La scommessa, a oggi, è vinta dai magiari: i telespettatori europei sono rimasti profondamente colpiti dal colpo d’occhio dello stadio, primo evento sportivo che ha registrato il tutto esaurito in Europa dall’emergere della pandemia.
Rischi
Mentre a Budapest si festeggia, c’è chi si preoccupa. Un maxi-assembramento da oltre 65.000 persone (senza contare tutti i ritrovi minori), con regole anti-contagio molto rilassate – già da qualche settimana è stato abolito l’obbligo di mascherina all’aperto – e condito da una sfilata di migliaia di persone per un paio d’ore per le vie della città organizzato dagli ultras della nazionale “Carpathian Brigade ‘09” potrebbe avere conseguenze di rilievo nella diffusione di varianti più aggressive del Covid.

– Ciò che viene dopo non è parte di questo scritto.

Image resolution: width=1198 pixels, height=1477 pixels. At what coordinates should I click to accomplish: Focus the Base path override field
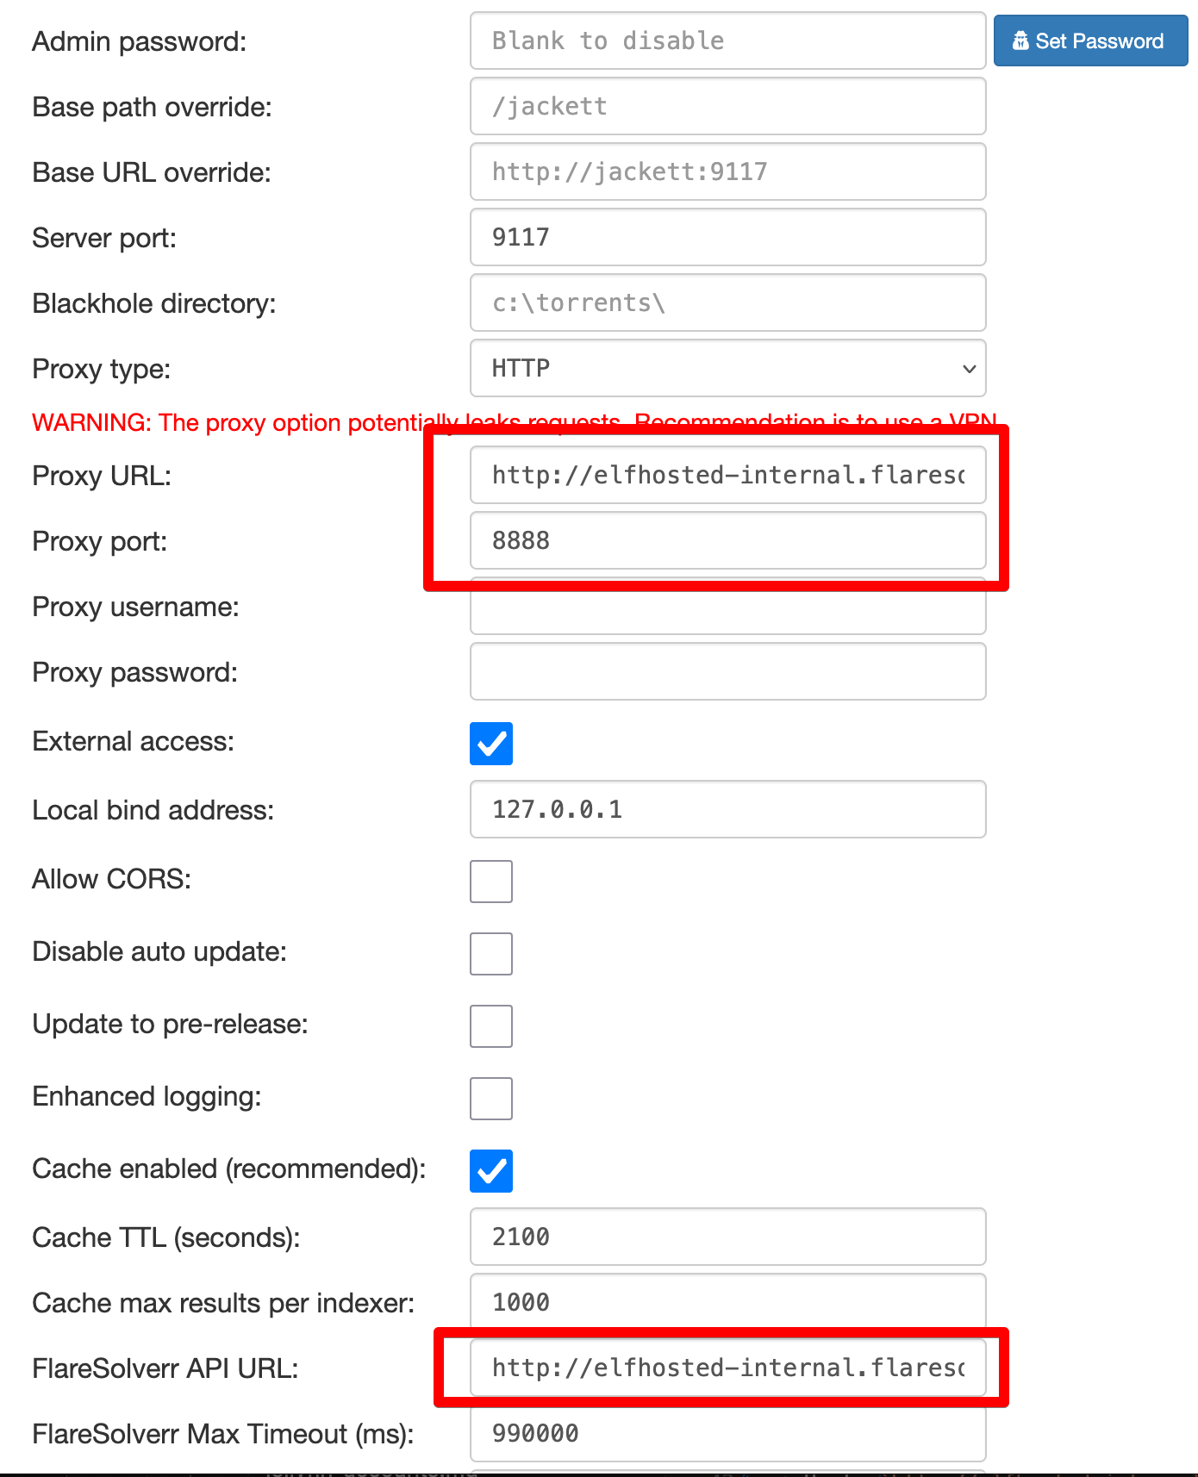pyautogui.click(x=727, y=106)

Sebbene la situazione sanitaria nel paese sia attualmente sotto controllo, l’allentamento delle restrizioni, unito all’afflusso di tifosi stranieri può causare nuovi focolai. Preoccupa proprio la situazione portoghese, dove nelle ultime ore si è registrato un netto incremento della variante delta: chiaro, dunque, che alcuni dei supporter a seguito della nazionale lusitana potrebbero portare il nuovo ceppo, che troverebbe la situazione ideale per radicarsi anche in Europa centrale. Anche per questo il Ministero della Sanità slovacco, ha espresso la sua preoccupazione, e starebbe pensando di sottoporre i tifosi slovacchi presenti alla partita – qualche centinaio – a test molecolari.
Gli ungheresi non si inchinano
Nel frattempo il pubblico ungherese è finito al centro della polemica anche per altri motivi: l’UEFA ha ricevuto una segnalazione dal FARE (calcio contro il razzismo in Europa), perché i tifosi magiari hanno esposto cartelloni contro la comunità LGBTQI+, proprio lo stesso giorno in cui si votava a Budapest il pacchetto di leggi sulla “pedofilia”, trasformatasi dal 10 giugno in una misura omofoba, che mira a colpire tutte quelle opere che possono “reclamizzare” l’omosessualità fra i giovani, o promuovere cambiamenti di genere.
Che i tifosi ungheresi abbiano poco a cuore i diritti civili, del resto, era cosa nota: l’8 giugno alla “Puskás”, in un’amichevole di avvicinamento alla rassegna continentale, i supporter magiari hanno fischiato la nazionale dell’Irlanda intenta a effettuare, prima dell’inizio del match, il “take a knee”. La stessa federazione di Budapest, aveva del resto già reso nota la sua posizione, evidenziando che la squadra ungherese non si sarebbe inginocchiata.
«L’ungherese non è mai abituato a inginocchiarsi, l’ungherese non si inginocchia davanti a nessuno, anche se mendicante, anche se colpevole, anche se viene ucciso, non si inginocchia», questa la frase di Mór Jókai, tratta da “Un nababbo ungherese” (Egy magyar nábob, 1854) con cui il gruppo organizzato dei supporter della nazionale ha celebrato la giornata della poesia magiara (11 aprile), e che è stata recentemente riutilizzata proprio per giustificare l’atteggiamento dei tifosi contro l’Irlanda.
Del resto, anche il primo ministro del paese, Viktor Orbán, è intervenuto sulla questione, giustificando la scelta della Federazione in modo diverso: non è che gli ungheresi non si inginocchino davanti a nessuno, secondo il premier, quanto che lo fanno solo in tre occasioni. Ovvero, quando si trovano davanti a Dio, davanti alla Patria, e davanti alla futura moglie, per chiederne la mano.
Chiaro dunque che la scelta di non effettuare il “take a knee”, per quanto giustificato con una supposta “apoliticità dello sport” nasconda ben altro. Prima di tutto l’idea della difesa della cultura nazionale ungherese da elementi bollati come “esogeni”, che non risparmia di certo lo sport.